- [LISTED RECORDS]
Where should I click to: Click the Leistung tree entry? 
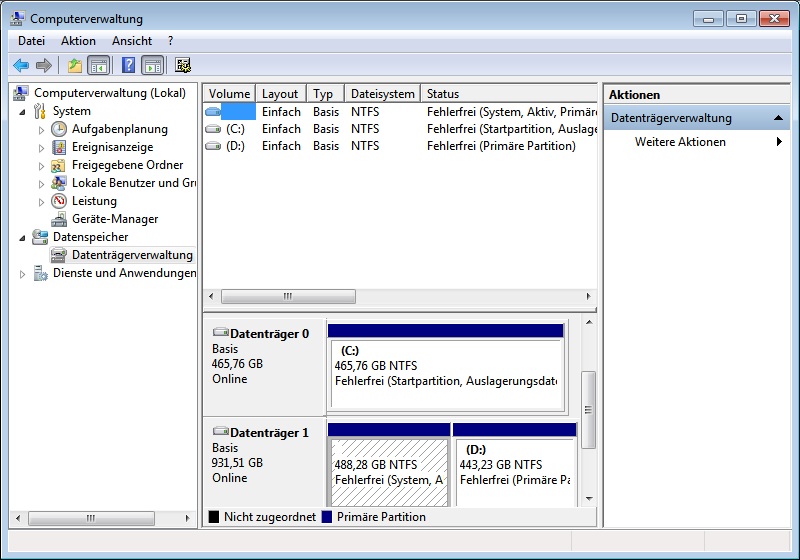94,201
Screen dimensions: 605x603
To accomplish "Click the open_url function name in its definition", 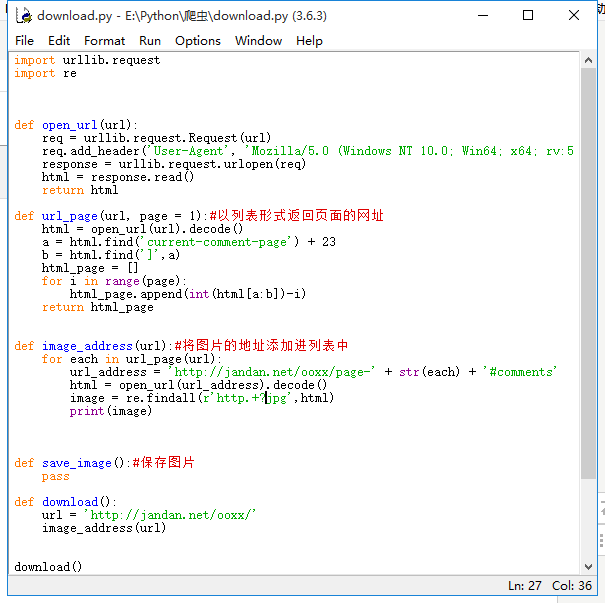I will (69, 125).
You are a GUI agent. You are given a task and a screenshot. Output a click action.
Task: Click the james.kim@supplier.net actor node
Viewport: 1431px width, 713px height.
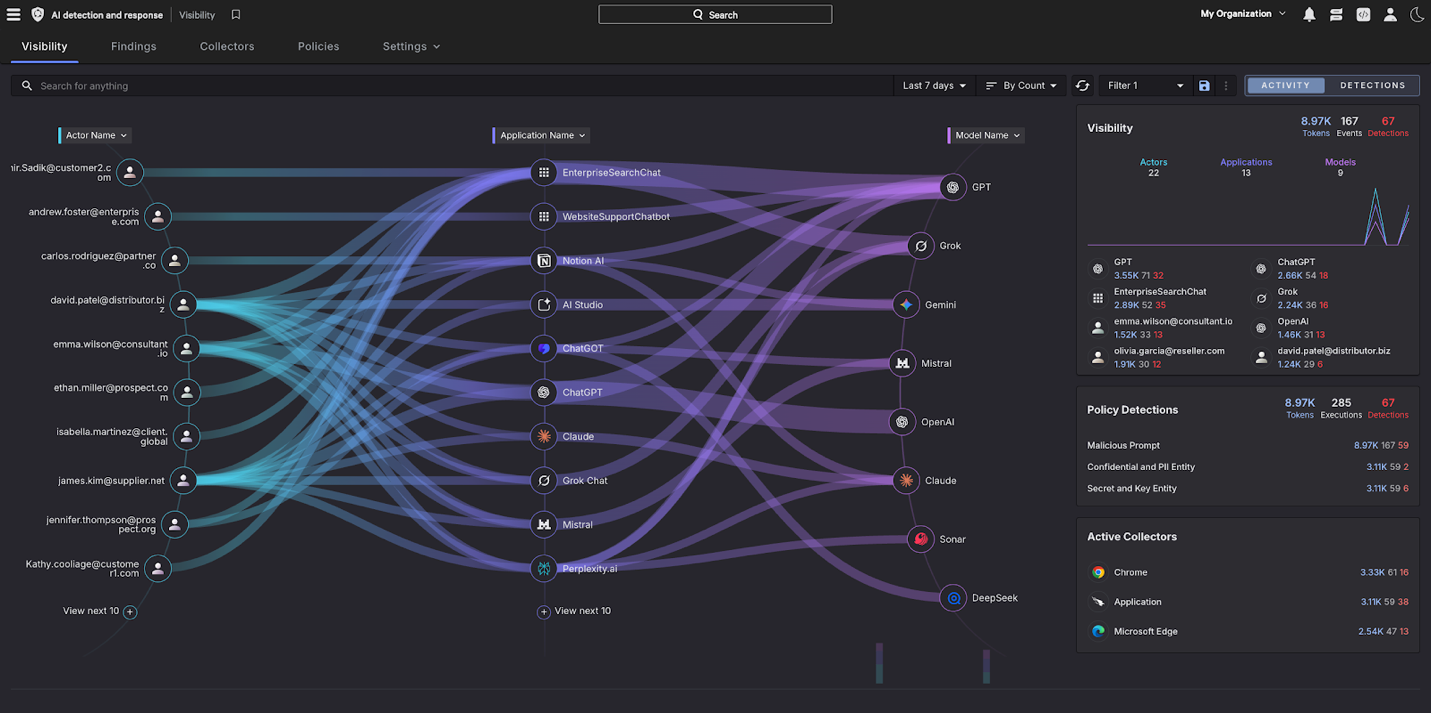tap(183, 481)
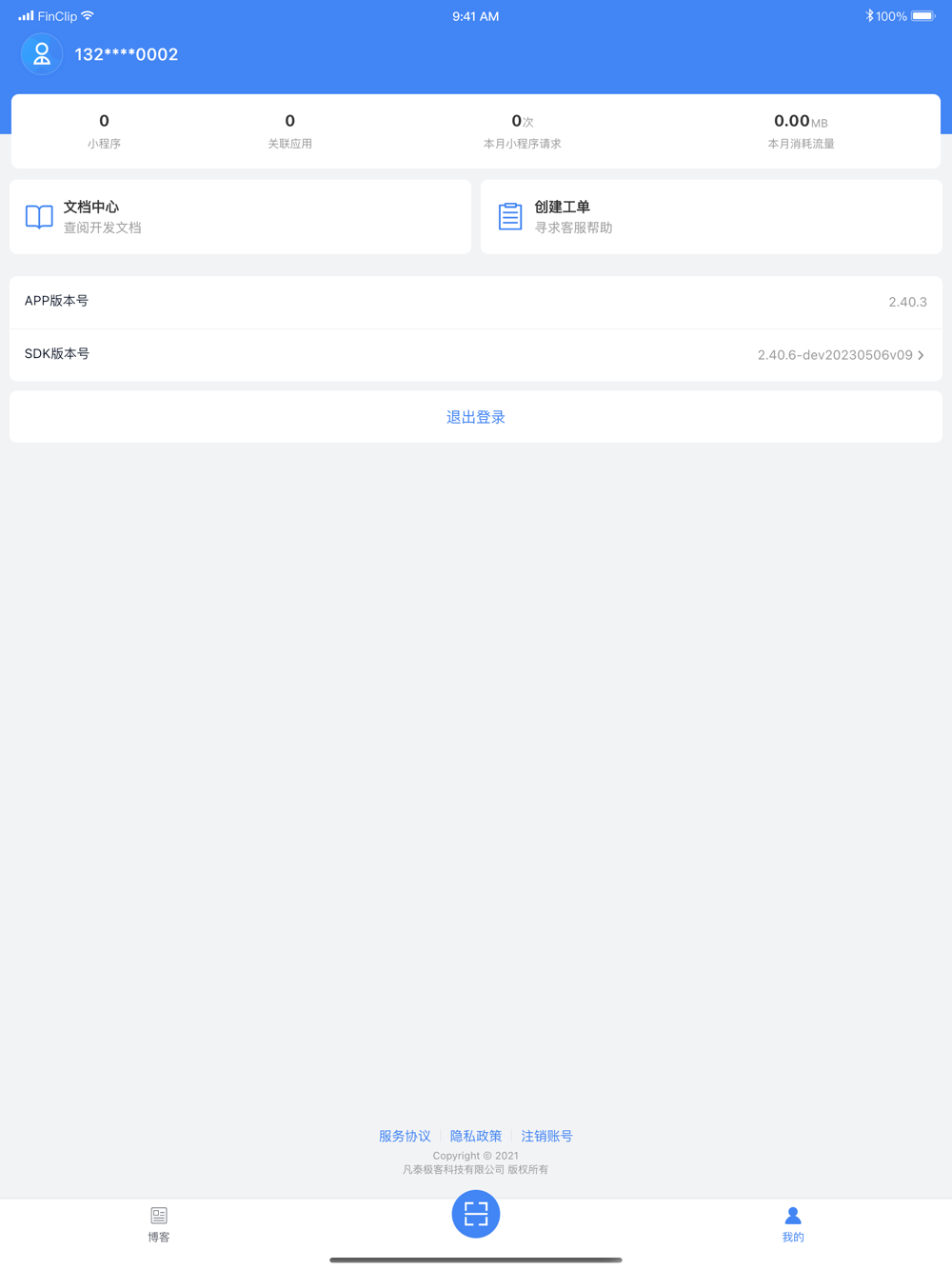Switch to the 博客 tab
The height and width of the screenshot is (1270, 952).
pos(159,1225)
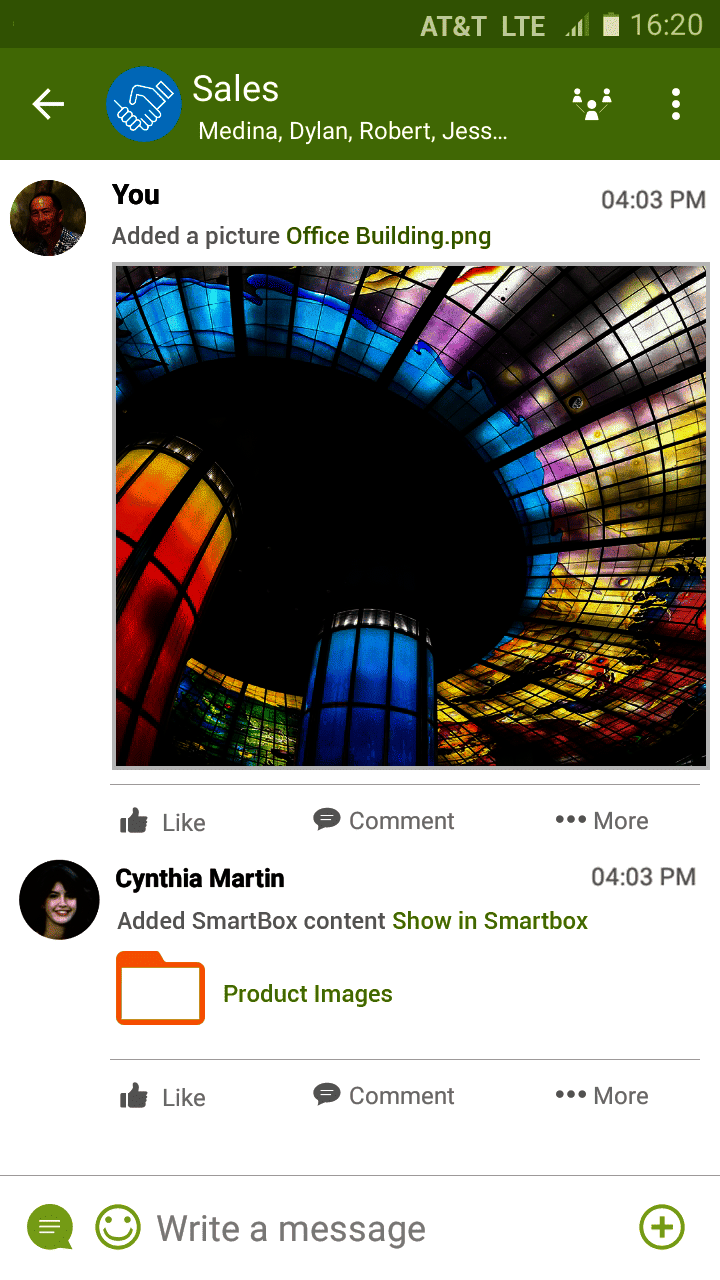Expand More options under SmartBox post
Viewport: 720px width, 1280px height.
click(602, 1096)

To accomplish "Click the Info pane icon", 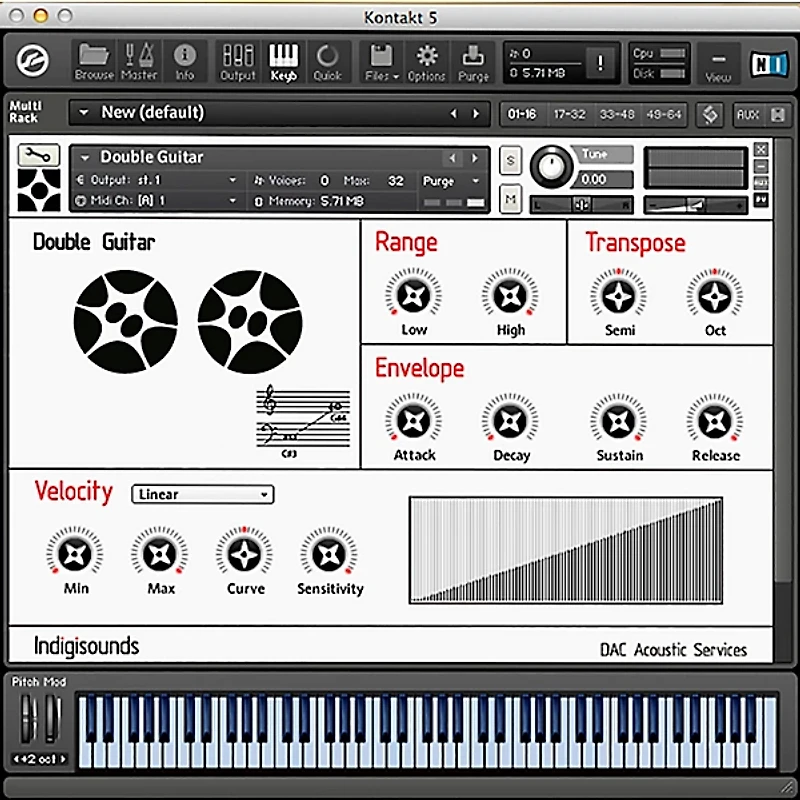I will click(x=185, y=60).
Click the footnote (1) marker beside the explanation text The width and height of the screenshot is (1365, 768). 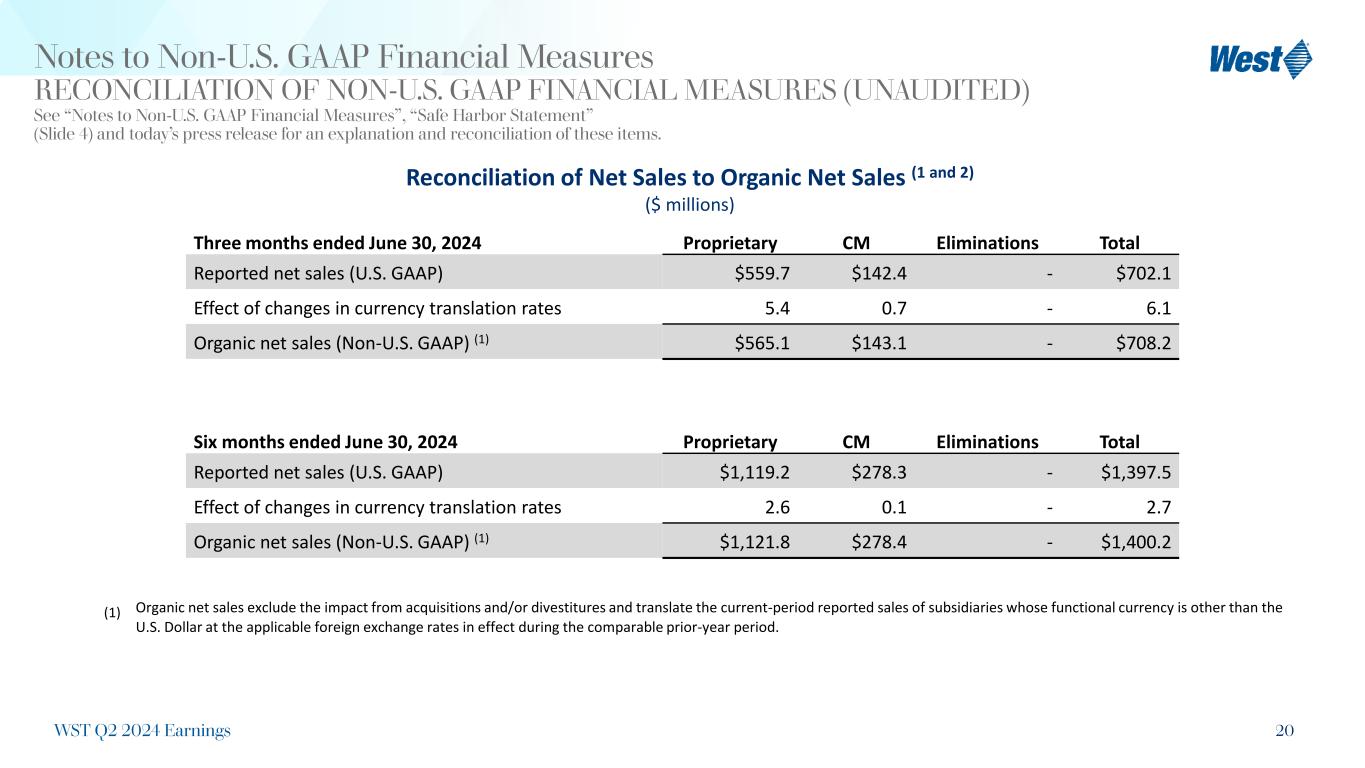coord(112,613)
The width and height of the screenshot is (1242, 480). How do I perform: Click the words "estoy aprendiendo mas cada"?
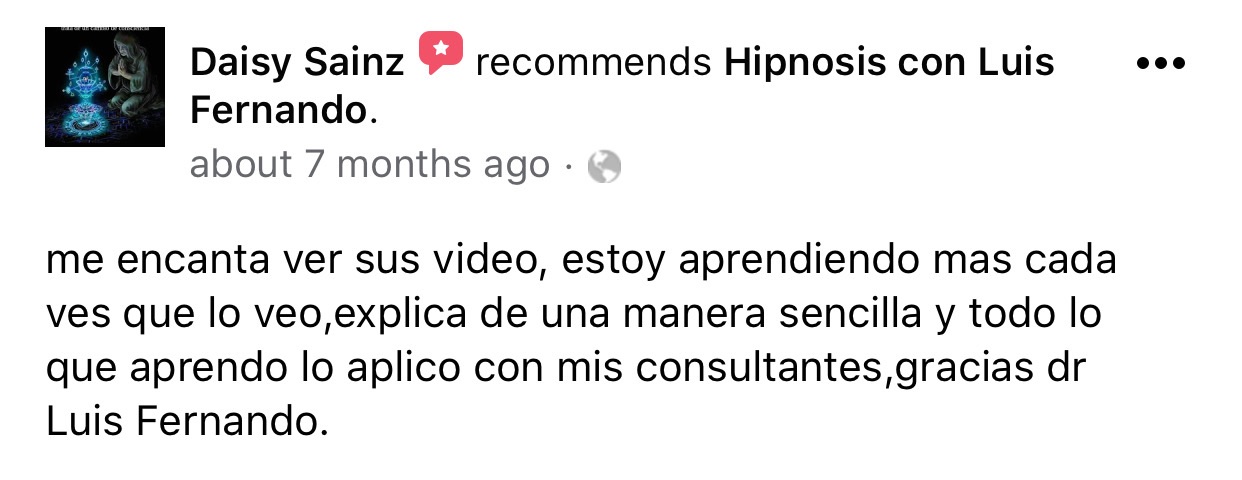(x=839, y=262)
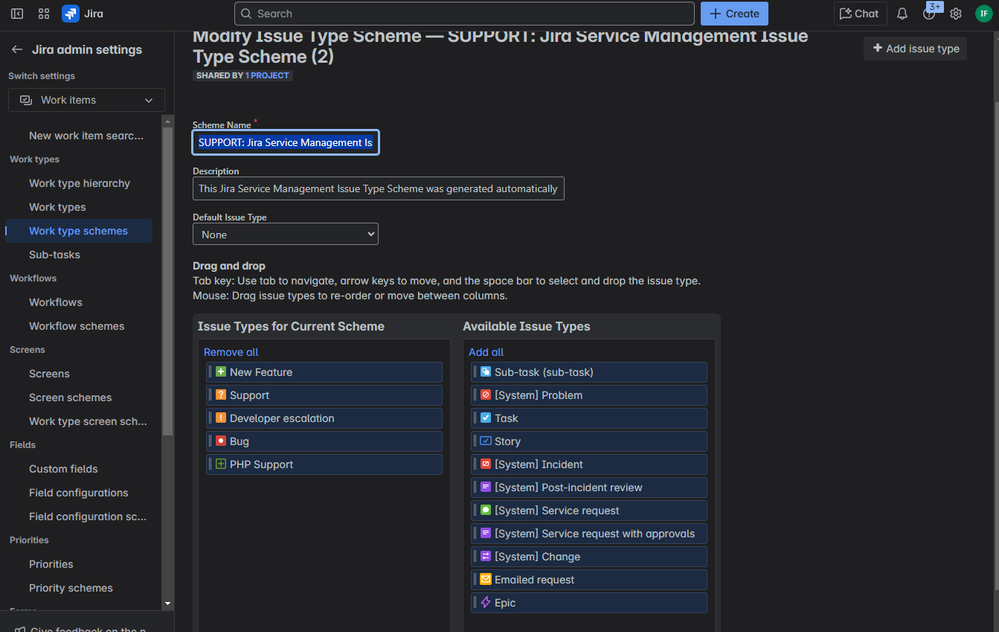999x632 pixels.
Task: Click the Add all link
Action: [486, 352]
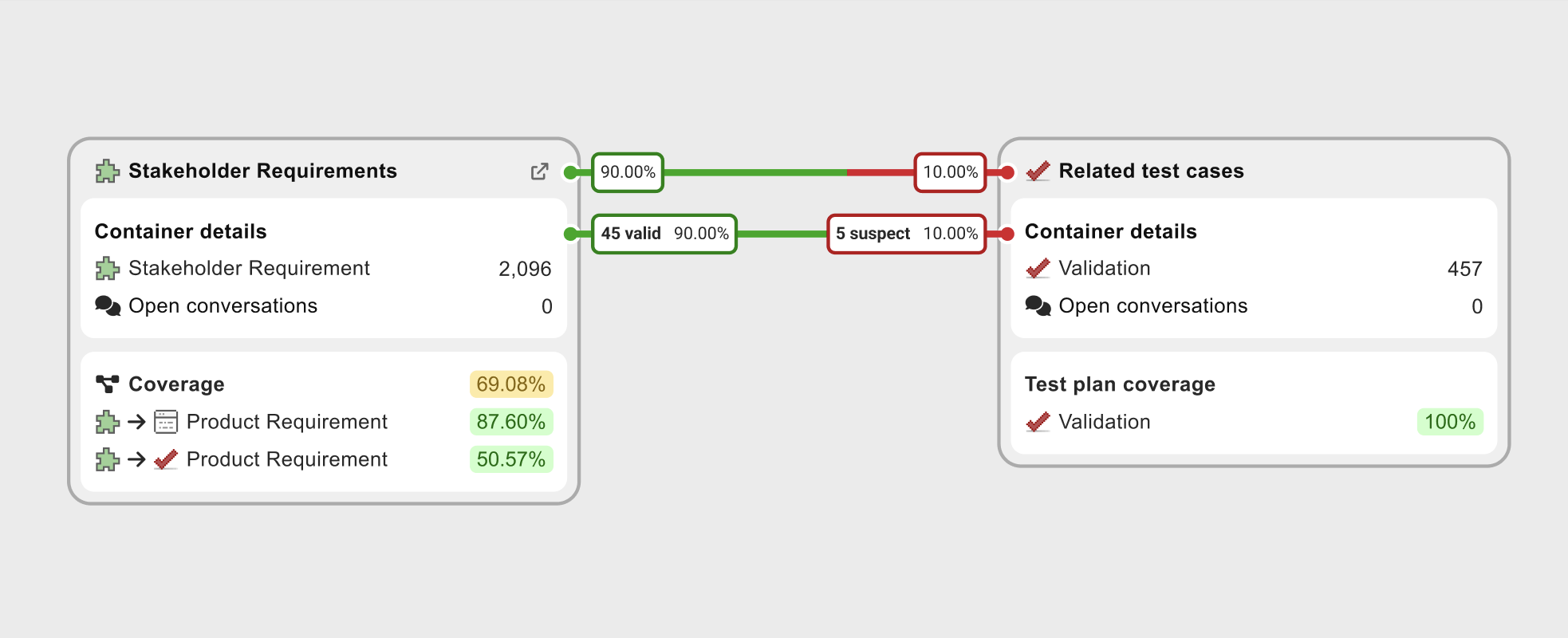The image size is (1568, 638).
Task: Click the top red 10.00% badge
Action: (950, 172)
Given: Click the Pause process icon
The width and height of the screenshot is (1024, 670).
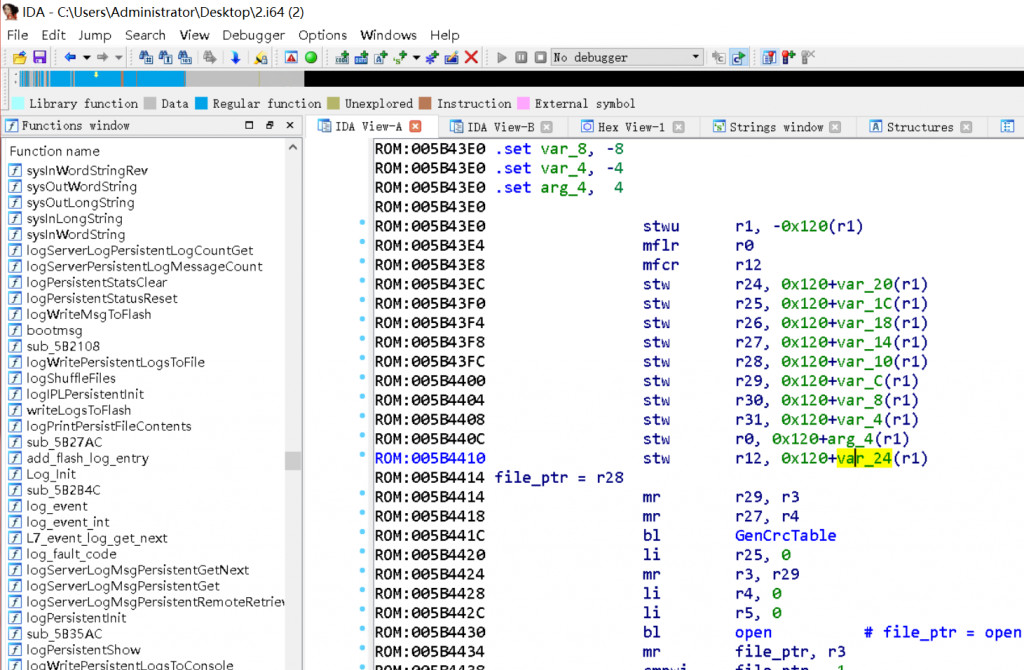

- [ASSIGNMENT]
The copy must start at the line containing "The width and height of the screenshot is (1242, 480)." and stop at the last line of the listing, both included, with every line exact and no pictures.

- [EXERCISE RESULT]
The width and height of the screenshot is (1242, 480). How do I perform: Click the words "estoy aprendiendo mas cada"?
(x=839, y=262)
999x632 pixels.
Task: Click the Add all link
Action: [486, 352]
The image size is (1568, 638).
Task: Click the top red 10.00% badge
Action: (950, 172)
Given: Click the Pause process icon
The width and height of the screenshot is (1024, 670).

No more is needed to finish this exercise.